That was just a dream

And what if you are bottomless? she asked. What would that mean?

I sat in a barber’s chair for the first time in my life. I said to King, the barber, “Do whatever you want.”

“I’ll make you look like the Jewish Halle Barre,” he said. I closed my eyes and listened to the clippers, felt my hair falling around me. I kept them closed the whole time. I’m in your hands. In your hands.

Tonight, I crouched on the back steps–more like on a mountain of snow–and smoked for the first time since June, 2005.

My face exposed to the world, like February trees bright against the moonlit sky. The leaves gone. My hair gone, mostly. My eyes crescent moons lighting my face.

I cried when I got home Sunday night. Then I rubbed coconut oil into my hair. I asked if she still thought I was beautiful, and we both knew her answer wasn’t the one that mattered.

I laugh more often now, I cry more often now, I am more me.

Well, you don’t have to look the part, someone else remarked when she saw me, someone who wears a wig everyday.

It’s just hair, I responded.

You can’t underestimate how abandoned they will feel if you separate, my father said at the Wellfleet drive-in last summer.

But it was the boy I worried most about leaving. But I’m still here, I told him. I am still here.

I dreamed I was eating an apple, all the way down to the core. Inside, hidden then revealed, was a check or a bill of a large denomination. She who feeds herself, she who seeks knowledge, discovers a large sum inside.

Chava. Eve. Obey only the moon, follow her shadows across the yard illuminated. A rustle of dried leaves against cold sky.

He cries, reads to me over the phone, a masterpiece about the boy and the man, and I realize the girl in me wanted him to be the father-provider, and the woman in me became his mother. Now we are both free, with no one to absorb our stories. It is winter, stark. A time for everything.

Your eyes are bottomless, ancient, she said. But bright, like they’re reflecting the world back to itself.

A friend pulls two wigs from her bag. I do not know why she has two wigs in her bag, but I immediately put one of them on. This is me, too, you know. And then I am rubbing coconut oil into a woman’s skin, along her spine, around her shoulders, her back an expanse, a winter sky, a perfect field.

I am sitting at a bar, drinking a glass of Italian wine. I love the way my lips look with this fancy lip gloss I bought for myself, and for once I don’t feel the need to apologize. I want to be adored, allured, available, alone, an island, an ocean, soft moss growing on a rock, the moon rocking the tide back and forth, some rough lullaby.

She reaches for my hand in the dark.

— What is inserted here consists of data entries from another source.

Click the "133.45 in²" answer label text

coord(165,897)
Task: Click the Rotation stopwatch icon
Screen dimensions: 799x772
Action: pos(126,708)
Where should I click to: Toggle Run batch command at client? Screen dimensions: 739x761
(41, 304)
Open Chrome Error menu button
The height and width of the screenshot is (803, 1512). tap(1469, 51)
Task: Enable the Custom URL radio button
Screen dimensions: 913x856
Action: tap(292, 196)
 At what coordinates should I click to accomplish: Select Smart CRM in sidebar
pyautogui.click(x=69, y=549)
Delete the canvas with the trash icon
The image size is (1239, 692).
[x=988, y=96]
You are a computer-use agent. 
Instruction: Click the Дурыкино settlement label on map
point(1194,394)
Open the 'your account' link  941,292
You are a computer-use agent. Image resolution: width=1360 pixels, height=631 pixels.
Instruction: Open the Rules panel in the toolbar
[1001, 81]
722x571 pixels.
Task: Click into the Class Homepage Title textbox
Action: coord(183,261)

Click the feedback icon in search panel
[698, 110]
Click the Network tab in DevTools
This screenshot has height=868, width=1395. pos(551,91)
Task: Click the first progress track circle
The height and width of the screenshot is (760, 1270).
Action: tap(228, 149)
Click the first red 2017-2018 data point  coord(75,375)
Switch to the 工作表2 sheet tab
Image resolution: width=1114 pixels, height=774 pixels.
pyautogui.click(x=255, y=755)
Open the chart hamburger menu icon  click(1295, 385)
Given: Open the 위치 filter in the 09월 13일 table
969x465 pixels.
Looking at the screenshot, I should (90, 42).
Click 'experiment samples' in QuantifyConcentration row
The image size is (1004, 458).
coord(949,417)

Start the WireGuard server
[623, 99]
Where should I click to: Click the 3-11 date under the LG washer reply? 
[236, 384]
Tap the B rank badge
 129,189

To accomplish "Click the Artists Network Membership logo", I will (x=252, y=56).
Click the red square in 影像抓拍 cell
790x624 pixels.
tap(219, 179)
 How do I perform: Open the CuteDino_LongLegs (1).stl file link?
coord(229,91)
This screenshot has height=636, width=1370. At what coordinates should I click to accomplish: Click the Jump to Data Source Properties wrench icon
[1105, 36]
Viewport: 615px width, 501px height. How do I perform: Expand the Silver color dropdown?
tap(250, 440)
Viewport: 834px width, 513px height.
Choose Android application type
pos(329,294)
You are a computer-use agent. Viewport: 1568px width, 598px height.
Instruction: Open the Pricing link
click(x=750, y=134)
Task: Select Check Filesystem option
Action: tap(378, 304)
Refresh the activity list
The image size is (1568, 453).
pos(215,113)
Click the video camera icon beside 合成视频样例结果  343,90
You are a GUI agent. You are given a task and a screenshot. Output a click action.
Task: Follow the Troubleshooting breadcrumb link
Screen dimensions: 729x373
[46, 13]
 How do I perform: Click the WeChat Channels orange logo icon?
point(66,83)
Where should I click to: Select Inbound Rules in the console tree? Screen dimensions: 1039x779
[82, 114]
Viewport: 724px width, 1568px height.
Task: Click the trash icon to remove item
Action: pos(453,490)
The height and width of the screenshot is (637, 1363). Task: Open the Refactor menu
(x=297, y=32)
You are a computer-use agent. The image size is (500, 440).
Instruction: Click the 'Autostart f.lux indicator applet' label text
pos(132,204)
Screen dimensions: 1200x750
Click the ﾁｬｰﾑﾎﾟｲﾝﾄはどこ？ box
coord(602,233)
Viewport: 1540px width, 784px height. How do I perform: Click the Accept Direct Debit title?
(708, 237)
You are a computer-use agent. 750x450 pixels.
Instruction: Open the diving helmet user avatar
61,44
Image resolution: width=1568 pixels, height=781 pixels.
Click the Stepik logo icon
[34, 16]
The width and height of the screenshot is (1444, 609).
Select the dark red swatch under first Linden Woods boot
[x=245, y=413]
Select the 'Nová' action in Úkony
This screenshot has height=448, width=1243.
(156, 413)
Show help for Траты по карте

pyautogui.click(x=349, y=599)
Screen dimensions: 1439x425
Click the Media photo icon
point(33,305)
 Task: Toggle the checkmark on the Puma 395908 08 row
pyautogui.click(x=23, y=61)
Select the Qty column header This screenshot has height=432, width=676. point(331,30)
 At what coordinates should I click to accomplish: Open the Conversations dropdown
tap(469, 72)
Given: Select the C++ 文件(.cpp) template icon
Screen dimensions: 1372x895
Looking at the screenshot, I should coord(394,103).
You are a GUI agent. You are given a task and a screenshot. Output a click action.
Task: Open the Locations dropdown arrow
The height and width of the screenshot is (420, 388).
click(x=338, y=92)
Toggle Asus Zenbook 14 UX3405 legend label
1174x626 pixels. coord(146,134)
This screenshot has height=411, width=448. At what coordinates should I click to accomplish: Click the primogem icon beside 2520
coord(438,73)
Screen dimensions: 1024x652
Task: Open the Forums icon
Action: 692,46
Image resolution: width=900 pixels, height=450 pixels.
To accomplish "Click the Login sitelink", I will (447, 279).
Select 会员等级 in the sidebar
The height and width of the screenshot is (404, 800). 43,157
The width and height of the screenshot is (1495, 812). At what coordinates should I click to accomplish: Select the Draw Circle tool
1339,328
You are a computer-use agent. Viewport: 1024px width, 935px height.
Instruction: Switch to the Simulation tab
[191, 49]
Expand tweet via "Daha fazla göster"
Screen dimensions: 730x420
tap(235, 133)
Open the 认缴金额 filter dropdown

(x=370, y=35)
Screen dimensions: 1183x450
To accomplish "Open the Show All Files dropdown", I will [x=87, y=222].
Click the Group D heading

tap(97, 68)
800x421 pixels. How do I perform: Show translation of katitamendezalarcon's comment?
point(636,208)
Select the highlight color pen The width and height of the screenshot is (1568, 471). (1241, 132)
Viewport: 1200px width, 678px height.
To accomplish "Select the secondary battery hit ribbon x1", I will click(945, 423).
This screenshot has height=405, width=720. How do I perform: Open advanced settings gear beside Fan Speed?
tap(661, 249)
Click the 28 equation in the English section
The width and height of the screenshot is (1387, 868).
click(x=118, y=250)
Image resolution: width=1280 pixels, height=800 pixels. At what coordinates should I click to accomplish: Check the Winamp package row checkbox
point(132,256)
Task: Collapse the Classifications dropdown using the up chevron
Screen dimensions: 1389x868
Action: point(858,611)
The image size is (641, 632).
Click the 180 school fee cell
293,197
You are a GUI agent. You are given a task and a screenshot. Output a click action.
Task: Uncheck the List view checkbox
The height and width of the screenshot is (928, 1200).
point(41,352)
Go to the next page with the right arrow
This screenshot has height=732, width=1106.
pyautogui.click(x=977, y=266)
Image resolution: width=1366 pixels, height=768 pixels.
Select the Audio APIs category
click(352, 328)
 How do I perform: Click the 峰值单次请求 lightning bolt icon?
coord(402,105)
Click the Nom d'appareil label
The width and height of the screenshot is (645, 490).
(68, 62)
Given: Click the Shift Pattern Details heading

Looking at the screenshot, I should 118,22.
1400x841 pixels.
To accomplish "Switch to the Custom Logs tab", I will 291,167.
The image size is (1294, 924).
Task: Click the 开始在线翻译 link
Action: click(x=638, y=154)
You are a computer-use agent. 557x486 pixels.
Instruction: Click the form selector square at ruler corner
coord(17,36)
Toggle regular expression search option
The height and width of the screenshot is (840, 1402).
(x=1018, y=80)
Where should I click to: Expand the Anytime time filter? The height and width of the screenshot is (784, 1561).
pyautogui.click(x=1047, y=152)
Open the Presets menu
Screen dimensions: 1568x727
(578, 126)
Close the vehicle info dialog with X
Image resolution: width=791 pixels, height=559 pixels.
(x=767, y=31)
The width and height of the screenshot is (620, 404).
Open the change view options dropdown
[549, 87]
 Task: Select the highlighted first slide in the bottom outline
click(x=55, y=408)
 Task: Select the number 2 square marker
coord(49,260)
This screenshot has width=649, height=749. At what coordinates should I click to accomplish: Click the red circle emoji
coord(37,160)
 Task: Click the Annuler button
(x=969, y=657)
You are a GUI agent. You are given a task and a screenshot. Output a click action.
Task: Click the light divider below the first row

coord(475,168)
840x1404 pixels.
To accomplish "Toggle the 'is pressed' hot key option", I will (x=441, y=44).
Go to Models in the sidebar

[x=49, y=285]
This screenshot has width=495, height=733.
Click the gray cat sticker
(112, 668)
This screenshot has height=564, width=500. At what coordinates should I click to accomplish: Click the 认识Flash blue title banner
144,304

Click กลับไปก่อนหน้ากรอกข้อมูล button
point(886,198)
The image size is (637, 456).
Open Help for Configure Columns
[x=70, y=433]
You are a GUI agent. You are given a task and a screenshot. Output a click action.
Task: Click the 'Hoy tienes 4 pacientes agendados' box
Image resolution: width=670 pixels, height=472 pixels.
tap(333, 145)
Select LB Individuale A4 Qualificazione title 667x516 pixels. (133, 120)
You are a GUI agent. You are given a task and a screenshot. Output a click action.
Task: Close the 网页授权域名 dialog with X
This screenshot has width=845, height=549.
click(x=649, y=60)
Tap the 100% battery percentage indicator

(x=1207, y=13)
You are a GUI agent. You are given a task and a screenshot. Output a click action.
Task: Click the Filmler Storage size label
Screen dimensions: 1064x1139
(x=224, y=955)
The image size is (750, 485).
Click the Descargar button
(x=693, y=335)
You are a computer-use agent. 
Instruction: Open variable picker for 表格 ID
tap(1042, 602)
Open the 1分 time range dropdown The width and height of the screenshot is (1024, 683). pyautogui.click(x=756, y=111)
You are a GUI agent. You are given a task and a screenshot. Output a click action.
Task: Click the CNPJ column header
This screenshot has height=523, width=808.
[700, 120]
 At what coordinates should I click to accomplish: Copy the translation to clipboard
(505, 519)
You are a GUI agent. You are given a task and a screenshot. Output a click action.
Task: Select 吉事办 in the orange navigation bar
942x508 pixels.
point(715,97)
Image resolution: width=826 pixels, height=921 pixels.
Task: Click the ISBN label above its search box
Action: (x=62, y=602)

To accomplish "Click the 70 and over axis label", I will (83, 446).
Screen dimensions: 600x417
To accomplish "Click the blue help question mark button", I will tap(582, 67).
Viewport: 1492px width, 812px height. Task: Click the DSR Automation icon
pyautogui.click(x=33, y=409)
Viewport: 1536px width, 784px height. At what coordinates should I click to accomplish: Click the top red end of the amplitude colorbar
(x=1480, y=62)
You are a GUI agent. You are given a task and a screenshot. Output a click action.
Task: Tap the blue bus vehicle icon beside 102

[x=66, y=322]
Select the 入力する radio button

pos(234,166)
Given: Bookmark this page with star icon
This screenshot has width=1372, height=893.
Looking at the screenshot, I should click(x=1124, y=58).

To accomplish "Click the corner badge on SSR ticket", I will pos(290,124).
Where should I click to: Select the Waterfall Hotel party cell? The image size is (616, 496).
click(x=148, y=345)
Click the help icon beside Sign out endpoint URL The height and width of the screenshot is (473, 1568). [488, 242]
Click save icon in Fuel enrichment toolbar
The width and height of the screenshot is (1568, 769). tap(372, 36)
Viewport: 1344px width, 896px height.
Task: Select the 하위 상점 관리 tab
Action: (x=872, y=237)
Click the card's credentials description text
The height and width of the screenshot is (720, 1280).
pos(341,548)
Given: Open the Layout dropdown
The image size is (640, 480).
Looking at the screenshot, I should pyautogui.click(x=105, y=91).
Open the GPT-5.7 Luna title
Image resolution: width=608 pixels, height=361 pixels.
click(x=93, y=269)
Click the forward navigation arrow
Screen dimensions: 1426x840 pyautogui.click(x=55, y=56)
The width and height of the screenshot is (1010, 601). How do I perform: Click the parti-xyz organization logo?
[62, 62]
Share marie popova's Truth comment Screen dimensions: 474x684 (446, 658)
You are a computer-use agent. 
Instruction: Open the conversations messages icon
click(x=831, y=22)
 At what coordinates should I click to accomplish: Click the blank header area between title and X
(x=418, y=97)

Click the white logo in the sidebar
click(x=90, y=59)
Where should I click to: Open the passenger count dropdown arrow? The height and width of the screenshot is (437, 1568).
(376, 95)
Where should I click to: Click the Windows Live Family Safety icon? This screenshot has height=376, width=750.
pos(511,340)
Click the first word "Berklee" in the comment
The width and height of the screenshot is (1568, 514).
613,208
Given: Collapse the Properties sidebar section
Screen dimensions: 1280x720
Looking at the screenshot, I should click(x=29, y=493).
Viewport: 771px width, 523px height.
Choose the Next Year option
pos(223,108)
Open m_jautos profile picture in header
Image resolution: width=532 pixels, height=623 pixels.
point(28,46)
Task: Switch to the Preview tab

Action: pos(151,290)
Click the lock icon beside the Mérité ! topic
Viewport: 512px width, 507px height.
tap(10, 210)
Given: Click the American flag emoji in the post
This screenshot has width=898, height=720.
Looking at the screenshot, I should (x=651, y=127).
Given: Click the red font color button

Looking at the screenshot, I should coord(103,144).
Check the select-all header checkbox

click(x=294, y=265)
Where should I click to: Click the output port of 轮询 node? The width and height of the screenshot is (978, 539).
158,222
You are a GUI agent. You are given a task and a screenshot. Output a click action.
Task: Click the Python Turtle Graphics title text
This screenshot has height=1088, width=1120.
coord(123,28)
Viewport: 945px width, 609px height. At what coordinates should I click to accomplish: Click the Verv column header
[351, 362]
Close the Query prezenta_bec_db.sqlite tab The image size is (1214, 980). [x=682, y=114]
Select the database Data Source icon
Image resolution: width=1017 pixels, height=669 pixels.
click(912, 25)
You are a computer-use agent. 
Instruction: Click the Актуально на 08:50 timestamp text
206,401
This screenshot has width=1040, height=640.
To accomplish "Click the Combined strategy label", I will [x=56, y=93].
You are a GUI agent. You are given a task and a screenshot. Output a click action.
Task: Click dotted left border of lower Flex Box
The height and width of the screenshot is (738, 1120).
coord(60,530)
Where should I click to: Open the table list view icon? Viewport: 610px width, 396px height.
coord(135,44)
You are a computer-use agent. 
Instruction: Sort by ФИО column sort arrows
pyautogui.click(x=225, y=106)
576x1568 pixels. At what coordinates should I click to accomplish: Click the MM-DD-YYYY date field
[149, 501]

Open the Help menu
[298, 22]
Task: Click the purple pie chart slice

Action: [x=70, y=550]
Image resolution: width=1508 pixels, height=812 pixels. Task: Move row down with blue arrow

I let her.

I am fourteen. Or ageless. Anyone’s guess.

I am more me.

He is learning how to be the man, the only one who can comfort the boy, stay with him always.

She lets him go. I am still here, more here than when I was there. No longer protecting the system. No longer falling apart.

I want to smoke, drink, eat, fuck, find myself and lose myself everywhere. I bring my sneakers to work and put them on at 4:00pm and run straight up the hill on icy, snowy, slushy sidewalks. Strong.

It’s just hair.

It’s just life.

Oh, life is bigger
It’s bigger than you
And you are not me
The lengths that I will go to
The distance in your eyes

So I’m choosing my confessions, emboldening my regressions, reaching for a cold star cliche and wondering if the spirit of a dead poet can guide some words my way.

Listen hard, she told me. And I did. I did.

6 thoughts on “That was just a dream

  1. bethmyra says:

    Sometimes the hair just has to go–like Samson’s so he could find his real strength. And religion, as in the ties that bind.

    I love this, Jena. I love the spriteliness. You still look like a Jewish Leprechaun to me. Even more.

    Love to you–long time–hair, long short, none, spiked, studded, braided, plaited, soothed.